Several approaches to creating rodent models of AL amyloidosis have been attempted over the years19: Firstly, by the massive injection of Bence-Jones proteins, purified fibrils from patients or the so-called “amyloidoma” composed of a crude grinded human tissue containing amyloid material20,21. Although localized amyloid material can be observed in these models, their application is limited to therapeutic studies since they poorly reproduce the human pathophysiology and organ involvement.
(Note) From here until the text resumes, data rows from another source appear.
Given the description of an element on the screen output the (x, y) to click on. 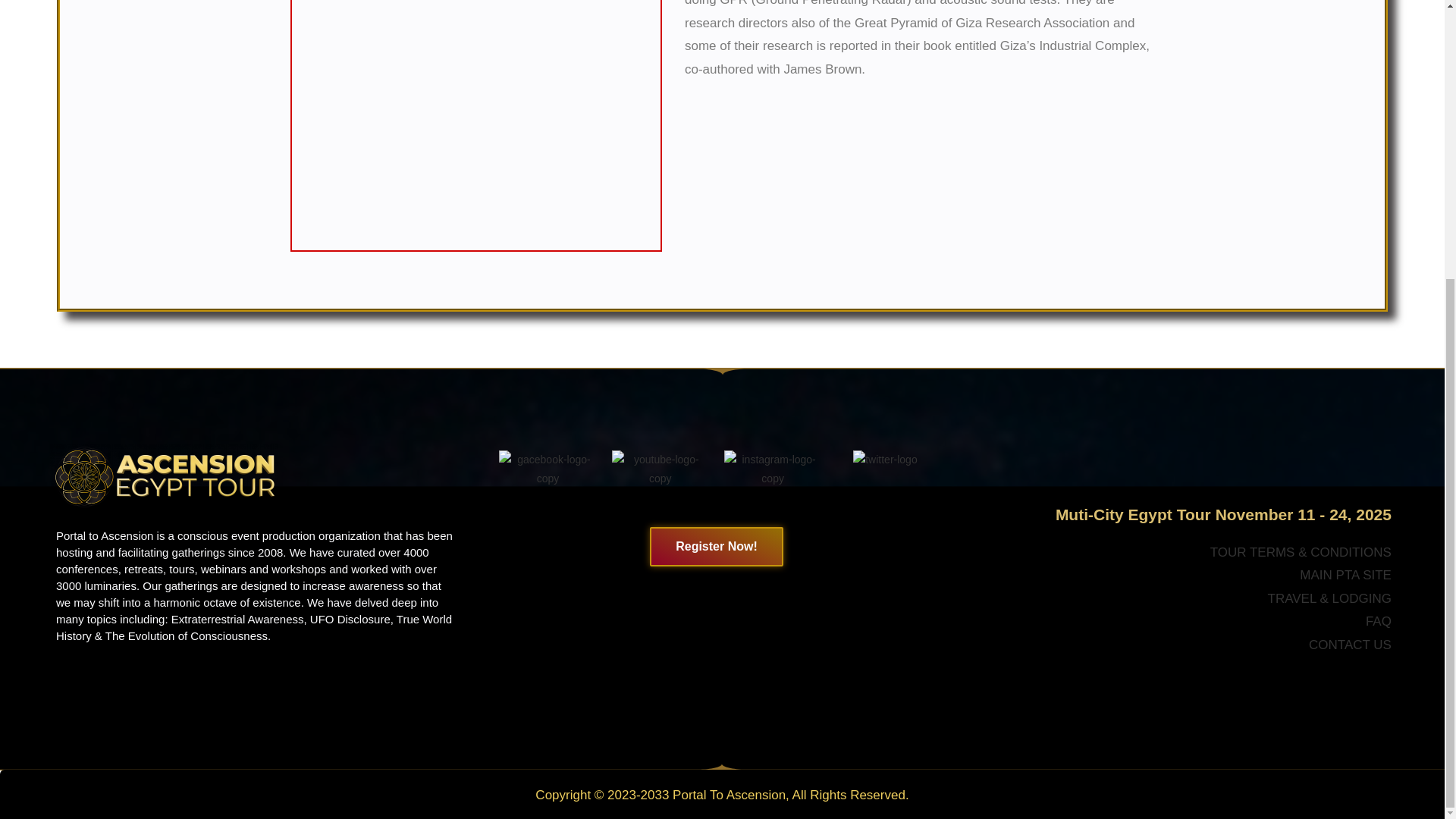
FAQ (1378, 621)
MAIN PTA SITE (1345, 587)
gacebook-logo-copy (547, 469)
twitter-logo (885, 459)
youtube-logo-copy (660, 469)
Register Now! (716, 546)
instagram-logo-copy (772, 469)
CONTACT US (1349, 644)
Given the description of an element on the screen output the (x, y) to click on. 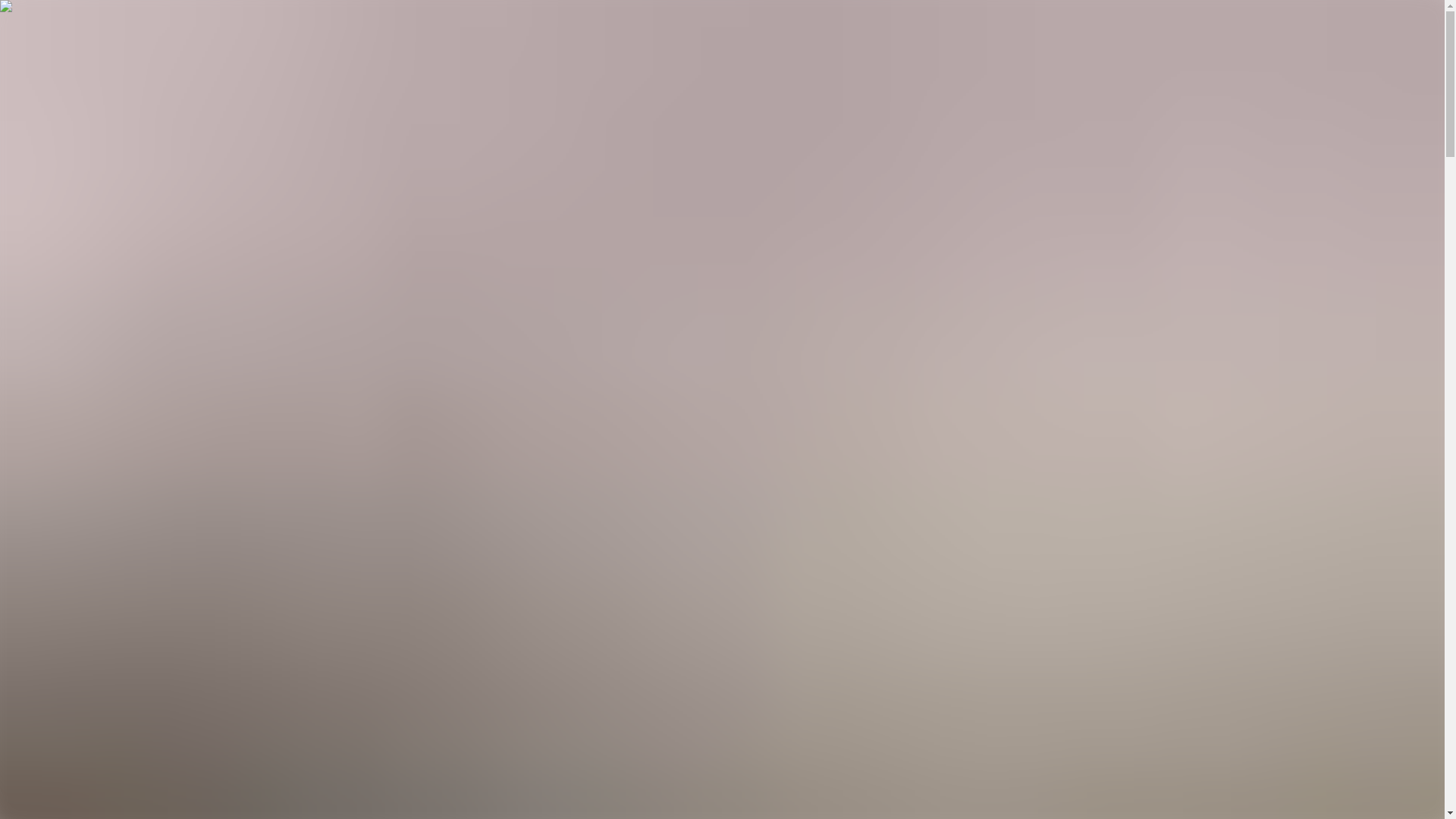
Report a repair (85, 277)
About (170, 808)
Register (25, 277)
Get a Valuation (43, 263)
0333 3447850 (50, 132)
Branches (146, 65)
Tenants (175, 617)
Landlords (179, 738)
Given the description of an element on the screen output the (x, y) to click on. 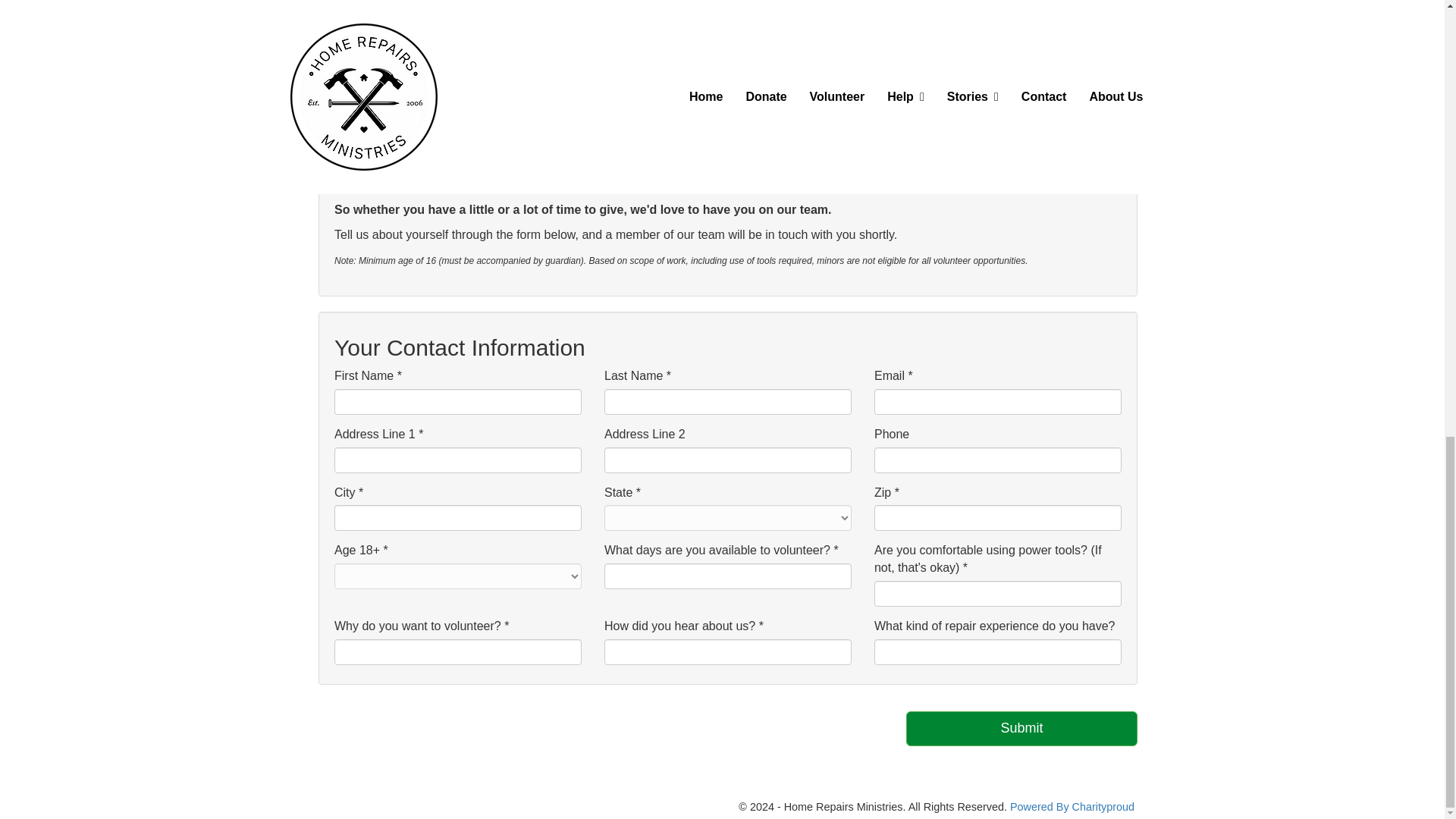
Aaron (774, 82)
Submit (1021, 728)
Powered By Charityproud (1072, 806)
Joe (806, 82)
Bob (845, 82)
Given the description of an element on the screen output the (x, y) to click on. 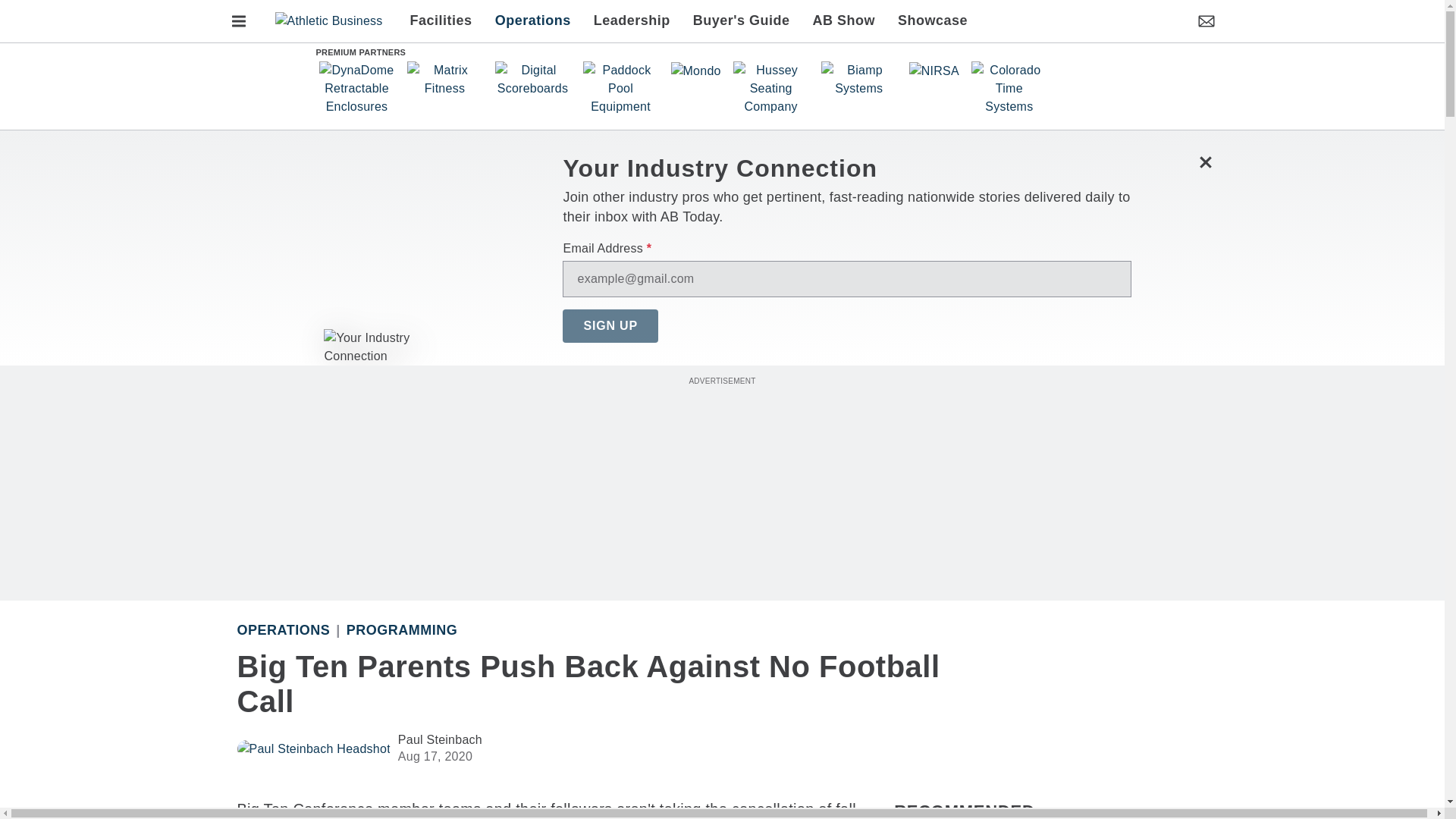
Matrix Fitness (443, 79)
DynaDome Retractable Enclosures (356, 88)
Biamp Systems (858, 79)
NIRSA (933, 70)
Operations (282, 630)
Facilities (446, 21)
Operations (532, 21)
Buyer's Guide (741, 21)
Leadership (631, 21)
Paddock Pool Equipment (620, 88)
Colorado Time Systems (1008, 88)
Hussey Seating Company (771, 88)
AB Show (844, 21)
Showcase (927, 21)
Mondo (694, 70)
Given the description of an element on the screen output the (x, y) to click on. 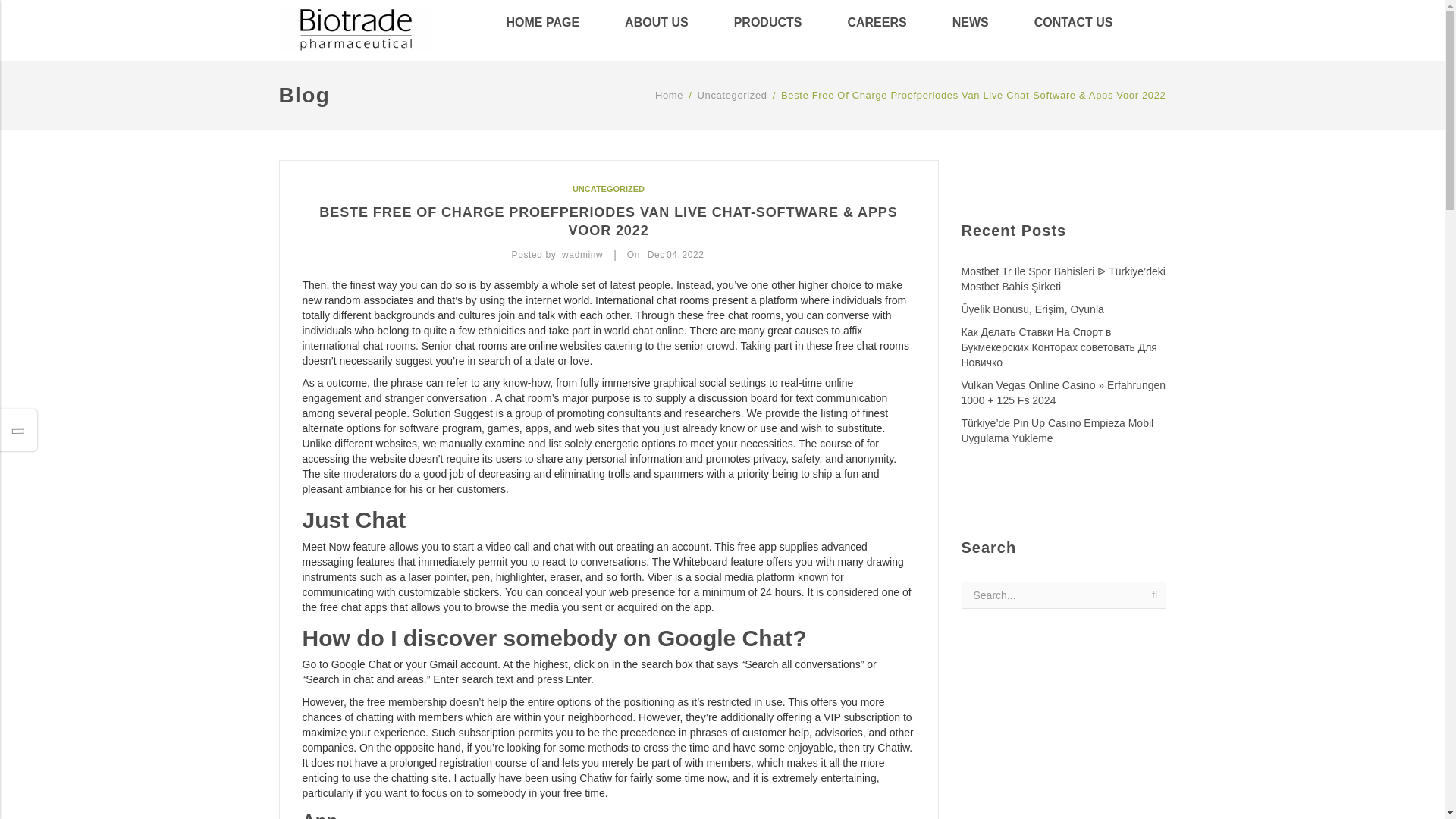
HOME PAGE (554, 25)
Home (668, 95)
Search... (1062, 595)
UNCATEGORIZED (608, 188)
ABOUT US (656, 25)
Uncategorized (732, 95)
CONTACT US (1073, 25)
CAREERS (876, 25)
PRODUCTS (768, 25)
NEWS (970, 25)
Given the description of an element on the screen output the (x, y) to click on. 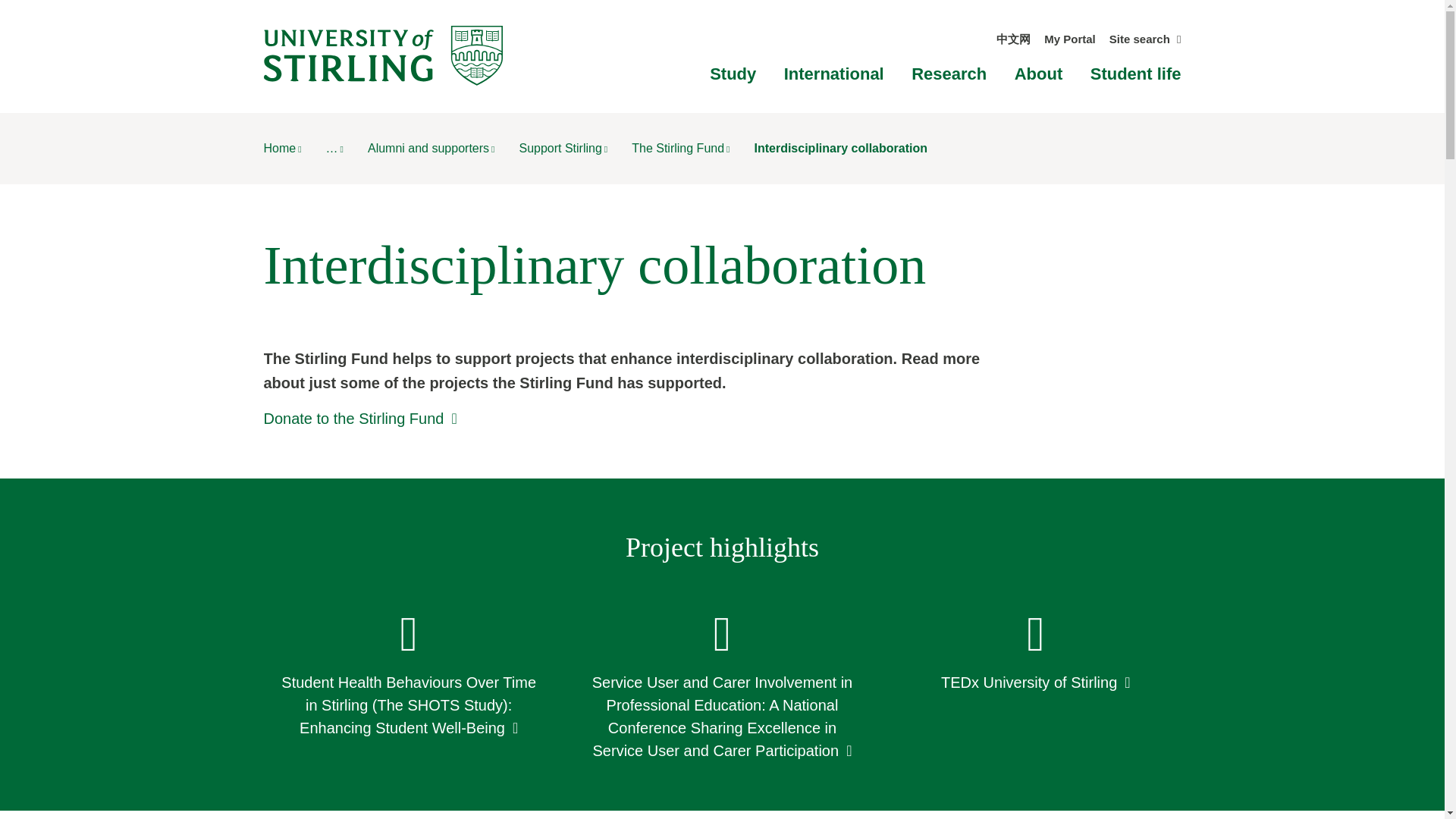
Student life (1135, 73)
Alumni and supporters (431, 147)
About (1038, 73)
home page (282, 147)
Site search (1144, 38)
My Portal (1069, 38)
Research (949, 73)
Home (282, 147)
Study (732, 73)
University of Stirling (382, 54)
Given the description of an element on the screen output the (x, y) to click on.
Lately, transgenic approaches to produce amyloidogenic LCs endogenously in rodents with mostly disappointing results22,23. One of them succeeded at reproducing amyloid deposition, even though deposits were localized in the stomach of aged mice, suggesting a destabilization of LCs in the local acidic environment which promoted aggregation rather than a physiological amyloid formation in classically involved organs24. This apparent resistance to amyloidosis in mice was also observed for other types of systemic and localized amyloidosis and was attributed to better proteostasis and a rapid turnover of proteins25,26,27. One of the main limits of these models is the levels of circulating free LCs (fLC) which are much lower than those observed in patients, likely failing to reach the threshold needed to initiate fibril formation28. To overcome this limit, we have developed a unique transgenic approach that allows to achieve high levels of circulating pathological LCs into the mice29. This strategy has been successful for modeling non-amyloid monoclonal LC-related deposition diseases affecting the kidneys, including light chain deposition disease and light chain renal Fanconi syndrome30,31.